Romney staff spent nearly $100,000 to hide records.
Comment by Jim Campbell
To be sure running for President of the United States requires a warped ego, and a proclivity for doing some dirty deeds. One must wonder why any of these people are taken seriously and who among them can be believed?
It would seem that Congresswoman Michelle Bachmann has managed to dodge the arrows and grenades being flung by the opposition.
As Herman Cain has dropped out, look for her to begin gaining traction, as she does, don’t be surprised to learn that each of her children were sired by members of the Minnesota Vikings. Film at eleven!
That’s my story and I’m sticking to it, I’m Jim Campbell and I approve this message.
Washington Post/Boston Globe
By Mark Hosenball
The effort to purge the records was made a few months before Romney launched an unsuccessful campaign for the Republican presidential nomination in 2008. He is again competing for the party’s nomination, this time to challenge President Obama.
As governor, Romney worked with a Democratic-led legislature to close a budget shortfall and signed a health-care overhaul that required nearly all residents to buy insurance.
The state’s health-care law became a model for Obama’s health-care program. As a presidential candidate, however, Romney has criticized Obama’s plan.
Massachusetts officials say they have no basis to believe that Romney’s staff violated state laws. They acknowledge, however, that the law has not been updated to deal with issues related to digital records.
Romney’s spokesmen emphasize that he followed the law and precedent.

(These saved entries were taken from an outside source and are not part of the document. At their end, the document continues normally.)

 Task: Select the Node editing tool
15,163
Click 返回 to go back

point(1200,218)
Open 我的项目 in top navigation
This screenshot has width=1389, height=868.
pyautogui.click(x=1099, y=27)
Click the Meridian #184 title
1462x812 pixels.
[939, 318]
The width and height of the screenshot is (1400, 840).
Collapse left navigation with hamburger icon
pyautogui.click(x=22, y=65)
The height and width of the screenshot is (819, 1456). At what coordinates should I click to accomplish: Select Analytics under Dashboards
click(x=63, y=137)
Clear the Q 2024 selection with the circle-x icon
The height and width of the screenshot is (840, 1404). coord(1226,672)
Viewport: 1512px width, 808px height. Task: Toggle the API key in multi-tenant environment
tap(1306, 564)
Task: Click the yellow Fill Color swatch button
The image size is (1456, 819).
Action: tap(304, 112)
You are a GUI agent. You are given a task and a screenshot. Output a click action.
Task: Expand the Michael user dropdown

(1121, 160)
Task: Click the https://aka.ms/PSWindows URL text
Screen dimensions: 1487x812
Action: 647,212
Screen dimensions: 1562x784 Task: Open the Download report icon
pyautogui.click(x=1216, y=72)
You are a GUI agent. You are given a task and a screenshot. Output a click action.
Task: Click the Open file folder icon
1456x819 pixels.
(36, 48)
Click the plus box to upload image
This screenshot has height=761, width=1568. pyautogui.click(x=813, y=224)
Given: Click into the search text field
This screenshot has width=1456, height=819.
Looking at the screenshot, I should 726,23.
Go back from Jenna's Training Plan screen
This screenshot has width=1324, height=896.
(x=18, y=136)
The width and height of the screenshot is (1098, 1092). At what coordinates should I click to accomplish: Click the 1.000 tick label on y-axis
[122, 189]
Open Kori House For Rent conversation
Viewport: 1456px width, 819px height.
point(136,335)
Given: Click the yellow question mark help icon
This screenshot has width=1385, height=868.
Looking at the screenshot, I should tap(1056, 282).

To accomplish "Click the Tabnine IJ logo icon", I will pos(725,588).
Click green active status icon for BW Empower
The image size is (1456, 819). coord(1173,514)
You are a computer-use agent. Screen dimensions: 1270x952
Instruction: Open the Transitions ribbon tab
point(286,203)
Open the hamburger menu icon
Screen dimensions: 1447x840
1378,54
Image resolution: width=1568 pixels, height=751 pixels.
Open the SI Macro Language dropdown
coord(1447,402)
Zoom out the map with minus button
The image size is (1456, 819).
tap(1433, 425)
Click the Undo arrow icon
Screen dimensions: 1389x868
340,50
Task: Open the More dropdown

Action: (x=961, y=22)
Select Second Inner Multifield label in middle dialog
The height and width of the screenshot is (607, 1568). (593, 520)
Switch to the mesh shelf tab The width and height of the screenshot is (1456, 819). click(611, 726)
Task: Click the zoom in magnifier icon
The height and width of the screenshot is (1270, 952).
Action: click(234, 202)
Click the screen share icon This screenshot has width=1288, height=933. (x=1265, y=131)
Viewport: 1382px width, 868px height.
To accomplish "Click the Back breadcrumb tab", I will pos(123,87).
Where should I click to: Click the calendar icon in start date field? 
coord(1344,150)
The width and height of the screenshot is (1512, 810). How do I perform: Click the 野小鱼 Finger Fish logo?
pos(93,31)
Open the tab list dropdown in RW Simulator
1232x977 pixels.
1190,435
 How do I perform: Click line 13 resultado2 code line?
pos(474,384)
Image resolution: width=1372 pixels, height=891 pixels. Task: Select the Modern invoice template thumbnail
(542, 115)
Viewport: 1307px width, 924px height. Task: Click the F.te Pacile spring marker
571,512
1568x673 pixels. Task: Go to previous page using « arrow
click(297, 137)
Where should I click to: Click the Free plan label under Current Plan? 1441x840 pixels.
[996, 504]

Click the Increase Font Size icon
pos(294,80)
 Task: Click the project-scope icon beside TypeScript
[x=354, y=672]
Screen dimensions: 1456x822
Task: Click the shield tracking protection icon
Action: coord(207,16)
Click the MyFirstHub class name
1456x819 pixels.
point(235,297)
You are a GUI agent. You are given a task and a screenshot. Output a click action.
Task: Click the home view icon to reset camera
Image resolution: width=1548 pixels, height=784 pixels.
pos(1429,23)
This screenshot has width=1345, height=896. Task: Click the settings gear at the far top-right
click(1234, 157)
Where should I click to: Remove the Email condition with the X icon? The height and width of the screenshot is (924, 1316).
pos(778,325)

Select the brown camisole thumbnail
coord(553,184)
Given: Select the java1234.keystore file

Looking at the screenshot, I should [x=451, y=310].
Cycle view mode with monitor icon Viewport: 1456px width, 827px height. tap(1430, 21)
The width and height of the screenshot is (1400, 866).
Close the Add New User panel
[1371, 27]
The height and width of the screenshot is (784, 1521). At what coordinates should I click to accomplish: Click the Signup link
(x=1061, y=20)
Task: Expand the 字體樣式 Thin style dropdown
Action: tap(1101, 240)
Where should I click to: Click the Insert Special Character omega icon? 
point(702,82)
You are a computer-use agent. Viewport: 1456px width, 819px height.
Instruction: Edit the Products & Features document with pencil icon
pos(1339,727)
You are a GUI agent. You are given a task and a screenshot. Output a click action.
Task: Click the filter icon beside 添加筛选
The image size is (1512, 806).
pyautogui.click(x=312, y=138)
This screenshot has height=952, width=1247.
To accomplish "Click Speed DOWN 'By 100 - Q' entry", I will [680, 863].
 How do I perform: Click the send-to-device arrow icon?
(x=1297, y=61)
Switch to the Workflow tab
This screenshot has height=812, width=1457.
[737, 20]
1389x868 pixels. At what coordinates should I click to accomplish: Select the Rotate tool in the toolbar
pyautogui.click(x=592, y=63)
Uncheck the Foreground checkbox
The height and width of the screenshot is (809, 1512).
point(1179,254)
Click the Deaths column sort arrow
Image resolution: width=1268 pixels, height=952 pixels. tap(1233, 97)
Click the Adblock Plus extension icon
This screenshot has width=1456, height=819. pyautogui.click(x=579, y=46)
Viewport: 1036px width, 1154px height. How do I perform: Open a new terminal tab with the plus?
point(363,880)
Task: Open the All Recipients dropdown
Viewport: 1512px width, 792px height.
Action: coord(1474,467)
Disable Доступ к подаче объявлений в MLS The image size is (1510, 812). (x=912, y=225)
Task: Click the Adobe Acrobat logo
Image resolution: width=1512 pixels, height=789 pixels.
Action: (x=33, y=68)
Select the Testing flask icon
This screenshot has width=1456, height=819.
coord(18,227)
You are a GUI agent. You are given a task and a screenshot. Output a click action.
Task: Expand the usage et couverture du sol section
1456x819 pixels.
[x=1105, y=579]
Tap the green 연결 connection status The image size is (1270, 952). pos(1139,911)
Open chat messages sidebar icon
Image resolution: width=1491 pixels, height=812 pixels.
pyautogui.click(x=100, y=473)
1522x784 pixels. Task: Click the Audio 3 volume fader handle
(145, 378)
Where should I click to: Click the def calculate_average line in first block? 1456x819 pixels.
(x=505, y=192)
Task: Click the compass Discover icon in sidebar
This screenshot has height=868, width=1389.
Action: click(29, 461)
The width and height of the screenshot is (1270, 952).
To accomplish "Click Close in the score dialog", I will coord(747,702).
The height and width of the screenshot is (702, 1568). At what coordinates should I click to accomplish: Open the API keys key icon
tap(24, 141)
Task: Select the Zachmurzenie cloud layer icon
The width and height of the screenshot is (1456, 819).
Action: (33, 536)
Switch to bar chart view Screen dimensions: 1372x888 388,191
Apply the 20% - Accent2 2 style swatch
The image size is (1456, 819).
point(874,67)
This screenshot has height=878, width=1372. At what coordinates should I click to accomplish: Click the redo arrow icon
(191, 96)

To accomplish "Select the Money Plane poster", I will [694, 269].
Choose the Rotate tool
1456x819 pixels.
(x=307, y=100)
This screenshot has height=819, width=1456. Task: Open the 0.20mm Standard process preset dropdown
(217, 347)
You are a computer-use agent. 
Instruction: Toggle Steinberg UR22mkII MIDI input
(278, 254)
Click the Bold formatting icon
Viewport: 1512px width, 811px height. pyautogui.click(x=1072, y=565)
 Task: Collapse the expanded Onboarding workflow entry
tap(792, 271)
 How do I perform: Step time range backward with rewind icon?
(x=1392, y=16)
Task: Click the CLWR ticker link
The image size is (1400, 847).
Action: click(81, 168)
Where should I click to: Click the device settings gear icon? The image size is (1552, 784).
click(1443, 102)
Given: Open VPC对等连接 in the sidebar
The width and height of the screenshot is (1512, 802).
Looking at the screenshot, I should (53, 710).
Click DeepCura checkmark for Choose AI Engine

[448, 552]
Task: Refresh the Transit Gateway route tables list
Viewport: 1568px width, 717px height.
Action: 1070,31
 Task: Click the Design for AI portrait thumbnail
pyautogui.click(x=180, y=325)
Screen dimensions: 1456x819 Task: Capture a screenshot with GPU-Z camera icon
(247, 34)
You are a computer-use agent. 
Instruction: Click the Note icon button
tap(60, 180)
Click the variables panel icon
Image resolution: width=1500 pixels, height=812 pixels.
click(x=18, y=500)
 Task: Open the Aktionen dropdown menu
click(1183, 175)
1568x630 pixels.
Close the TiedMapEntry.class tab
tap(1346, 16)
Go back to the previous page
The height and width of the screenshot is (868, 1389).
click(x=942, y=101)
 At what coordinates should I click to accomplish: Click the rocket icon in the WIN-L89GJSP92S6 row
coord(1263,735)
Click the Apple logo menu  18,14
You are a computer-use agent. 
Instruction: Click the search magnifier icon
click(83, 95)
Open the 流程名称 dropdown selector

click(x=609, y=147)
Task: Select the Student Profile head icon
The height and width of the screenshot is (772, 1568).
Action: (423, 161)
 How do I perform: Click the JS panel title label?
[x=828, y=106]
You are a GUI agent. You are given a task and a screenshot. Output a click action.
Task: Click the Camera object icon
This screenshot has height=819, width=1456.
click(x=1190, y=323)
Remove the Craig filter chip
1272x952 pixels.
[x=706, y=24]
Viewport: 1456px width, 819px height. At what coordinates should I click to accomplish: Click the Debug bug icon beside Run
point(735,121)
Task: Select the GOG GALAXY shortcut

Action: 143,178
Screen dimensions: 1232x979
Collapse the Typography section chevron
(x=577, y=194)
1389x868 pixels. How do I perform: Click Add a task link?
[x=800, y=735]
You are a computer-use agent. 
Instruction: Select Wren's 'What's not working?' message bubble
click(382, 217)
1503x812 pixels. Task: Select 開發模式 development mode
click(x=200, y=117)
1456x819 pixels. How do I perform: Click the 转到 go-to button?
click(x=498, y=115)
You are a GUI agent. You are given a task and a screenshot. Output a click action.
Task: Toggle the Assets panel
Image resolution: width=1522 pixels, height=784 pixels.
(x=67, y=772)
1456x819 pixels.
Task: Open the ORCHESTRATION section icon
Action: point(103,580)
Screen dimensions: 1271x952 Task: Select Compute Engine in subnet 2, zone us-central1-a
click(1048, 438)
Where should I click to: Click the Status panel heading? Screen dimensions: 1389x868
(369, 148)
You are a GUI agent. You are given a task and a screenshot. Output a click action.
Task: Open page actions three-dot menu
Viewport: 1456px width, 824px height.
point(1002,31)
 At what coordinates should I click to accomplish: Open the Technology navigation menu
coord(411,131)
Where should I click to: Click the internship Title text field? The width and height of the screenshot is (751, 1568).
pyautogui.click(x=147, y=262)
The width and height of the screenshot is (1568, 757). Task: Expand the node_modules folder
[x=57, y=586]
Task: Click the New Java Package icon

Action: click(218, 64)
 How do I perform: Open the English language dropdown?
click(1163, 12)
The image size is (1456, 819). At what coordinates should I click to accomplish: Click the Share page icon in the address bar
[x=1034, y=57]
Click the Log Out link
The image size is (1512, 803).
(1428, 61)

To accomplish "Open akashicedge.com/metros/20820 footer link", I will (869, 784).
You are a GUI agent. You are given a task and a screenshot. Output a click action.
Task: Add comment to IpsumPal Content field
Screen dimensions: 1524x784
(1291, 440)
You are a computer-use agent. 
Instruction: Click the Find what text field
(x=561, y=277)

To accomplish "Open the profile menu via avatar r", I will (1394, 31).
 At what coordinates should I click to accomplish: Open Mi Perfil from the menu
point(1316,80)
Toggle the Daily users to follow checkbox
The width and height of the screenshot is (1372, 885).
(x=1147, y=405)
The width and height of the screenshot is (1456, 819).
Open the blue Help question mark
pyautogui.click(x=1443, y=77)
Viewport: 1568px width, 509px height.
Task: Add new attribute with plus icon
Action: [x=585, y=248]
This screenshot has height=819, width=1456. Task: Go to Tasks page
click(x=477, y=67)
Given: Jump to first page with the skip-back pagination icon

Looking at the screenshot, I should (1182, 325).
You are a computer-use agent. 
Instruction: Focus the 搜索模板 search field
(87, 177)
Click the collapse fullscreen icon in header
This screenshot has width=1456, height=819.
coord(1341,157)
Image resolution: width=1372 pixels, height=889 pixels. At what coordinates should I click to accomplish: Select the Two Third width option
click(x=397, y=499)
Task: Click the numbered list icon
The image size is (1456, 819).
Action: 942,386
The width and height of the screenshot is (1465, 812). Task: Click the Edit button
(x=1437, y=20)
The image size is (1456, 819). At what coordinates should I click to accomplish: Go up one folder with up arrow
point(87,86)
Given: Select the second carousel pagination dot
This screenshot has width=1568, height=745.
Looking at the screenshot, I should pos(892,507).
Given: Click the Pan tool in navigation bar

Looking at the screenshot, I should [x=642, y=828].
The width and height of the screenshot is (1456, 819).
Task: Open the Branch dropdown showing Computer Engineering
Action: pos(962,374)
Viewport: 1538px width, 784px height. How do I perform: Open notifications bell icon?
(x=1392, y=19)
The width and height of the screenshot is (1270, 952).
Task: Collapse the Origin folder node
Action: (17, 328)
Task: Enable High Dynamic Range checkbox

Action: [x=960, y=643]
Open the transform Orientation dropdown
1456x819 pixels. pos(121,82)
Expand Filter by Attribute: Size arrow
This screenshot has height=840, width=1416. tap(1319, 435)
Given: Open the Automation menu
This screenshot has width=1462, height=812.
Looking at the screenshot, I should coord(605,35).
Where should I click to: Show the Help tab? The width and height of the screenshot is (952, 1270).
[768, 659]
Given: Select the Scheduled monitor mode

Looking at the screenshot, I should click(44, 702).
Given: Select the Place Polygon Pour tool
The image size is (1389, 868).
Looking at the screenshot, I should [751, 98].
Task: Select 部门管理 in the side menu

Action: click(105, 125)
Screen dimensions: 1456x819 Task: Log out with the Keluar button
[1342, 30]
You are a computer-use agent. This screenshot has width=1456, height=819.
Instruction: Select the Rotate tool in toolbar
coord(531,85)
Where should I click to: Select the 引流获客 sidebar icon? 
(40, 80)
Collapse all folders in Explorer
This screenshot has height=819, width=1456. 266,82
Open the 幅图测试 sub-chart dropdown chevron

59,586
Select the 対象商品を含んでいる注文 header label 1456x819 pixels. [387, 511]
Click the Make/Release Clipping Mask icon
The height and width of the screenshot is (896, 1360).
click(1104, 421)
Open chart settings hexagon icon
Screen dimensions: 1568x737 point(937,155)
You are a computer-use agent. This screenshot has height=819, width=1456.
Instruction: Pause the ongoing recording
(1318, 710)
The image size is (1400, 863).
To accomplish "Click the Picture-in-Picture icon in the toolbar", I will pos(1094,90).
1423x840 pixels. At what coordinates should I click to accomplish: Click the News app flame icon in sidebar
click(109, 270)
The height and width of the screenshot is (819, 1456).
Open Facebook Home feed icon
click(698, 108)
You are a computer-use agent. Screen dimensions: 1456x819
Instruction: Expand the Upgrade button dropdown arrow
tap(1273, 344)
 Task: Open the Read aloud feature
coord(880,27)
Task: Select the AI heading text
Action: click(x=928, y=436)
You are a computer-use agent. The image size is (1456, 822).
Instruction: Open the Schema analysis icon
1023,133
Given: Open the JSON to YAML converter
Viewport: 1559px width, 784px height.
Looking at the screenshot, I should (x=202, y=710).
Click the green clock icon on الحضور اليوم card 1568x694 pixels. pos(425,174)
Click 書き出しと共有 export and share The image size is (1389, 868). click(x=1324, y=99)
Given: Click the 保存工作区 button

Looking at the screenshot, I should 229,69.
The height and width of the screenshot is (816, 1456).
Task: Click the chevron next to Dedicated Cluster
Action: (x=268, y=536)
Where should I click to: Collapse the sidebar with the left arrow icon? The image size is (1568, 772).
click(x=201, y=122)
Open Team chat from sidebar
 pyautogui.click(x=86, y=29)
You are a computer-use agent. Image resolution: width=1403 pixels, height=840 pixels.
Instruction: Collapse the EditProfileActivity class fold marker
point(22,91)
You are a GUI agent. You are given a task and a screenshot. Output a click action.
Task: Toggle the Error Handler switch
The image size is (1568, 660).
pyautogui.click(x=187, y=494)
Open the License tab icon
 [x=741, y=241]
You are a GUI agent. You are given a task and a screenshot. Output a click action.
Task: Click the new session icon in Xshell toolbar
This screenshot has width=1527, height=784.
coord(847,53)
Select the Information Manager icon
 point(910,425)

But Theresa Dolan, former director of administration for the governor’s office, told Reuters that Romney’s efforts to control or wipe out the records were unprecedented.
Dolan said that in her 23 years as an aide to successive governors “no one had ever inquired about, or expressed the desire” to purchase their computer hard drives before Romney’s tenure.
The cleanup of records by Romney’s staff included spending $205,000 for a three-year lease on new computers for the governor’s office, according to official documents and state officials.
In signing the lease, Romney aides broke an earlier three-year lease that provided the same number of computers for about half the cost — $108,000, according to documents.
Andrea Saul, a spokeswoman for Romney’s campaign, referred questions on the issue to state officials.
The removal of digital records by Romney’s staff, first reported by the Boston Globe, has sparked a wave of requests for paper records from his governorship.